Il Dialogus super auctores, o Didascalon, è uno dei pochi manuali di letteratura latina medievali giunti fino a noi e di cui si ha attualmente notizia. Scritto da Corrado di Hirsau nella prima metà del XII, la sua funzione era quella di fornire uno strumento di supporto per le sue lezioni di grammatica. Si inserisce in quel filone di testi che rientrano nella categoria degli accessus ad auctores[1].

L’intera opera è costituita da un dialogo ininterrotto tra un maestro e il suo discepolo che permette di entrare all’interno dell’istituzione scolastica medievale e di comprenderne i meccanismi. Il dialogo inoltre è lo strumento attraverso il quale Corrado trasmette le sue idee sull’insegnamento e il curriculum di autori utili all’apprendimento, in particolar modo delle arti del trivio. Il dialogo si può suddividere in tre sezioni: la prima offre una panoramica sui termini tecnici necessari al discorso sulla letteratura, dalla definizione di “liber” ai diversi generi letterari per arrivare infine ai tipi di argomentazione, esposizione e lo schema da seguire nel commentare gli autori.
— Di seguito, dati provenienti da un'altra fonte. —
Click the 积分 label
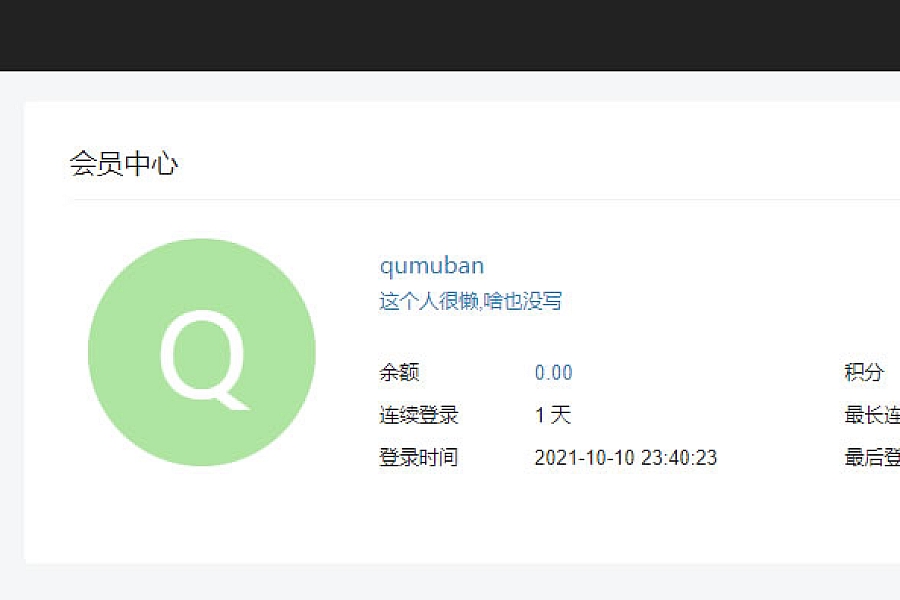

La seconda sezione infatti, che occupa la stragrande maggioranza del testo, è quella che riguarda gli autori: Corrado per bocca del maestro stila un canone di ventuno autori che andrebbero proposti agli studenti, presentati secondo un criterio di utilità, importanza o difficoltà. Secondo alcuni studiosi sarebbero anche distinti in minori e maggiori. Tale distinzione poggia su alcuni passi interni all’opera in cui l’allievo cita tale distinzione, paragonando gli autori minori e più semplici da studiare al latte bevuto dai bambini e gli autori maggiori e più difficili al cibo solido che segue lo svezzamento. Secondo Glauche sarebbero considerati “minori” i primi quattro autori (Donato, Catone, Esopo e Aviano), Marchionni però confuta questa teoria, includendo nei minori anche autori come Sedulio, Giovenco e Prospero[2].

La seconda sezione sugli autori si conclude improvvisamente con la presentazione di Virgilio, da qui Corrado si apre una breve trattazione sulle arti liberali e la loro suddivisione in trivio e quadrivio, sulla filosofia e sull’importanza dello studio di queste materie anche per i cristiani.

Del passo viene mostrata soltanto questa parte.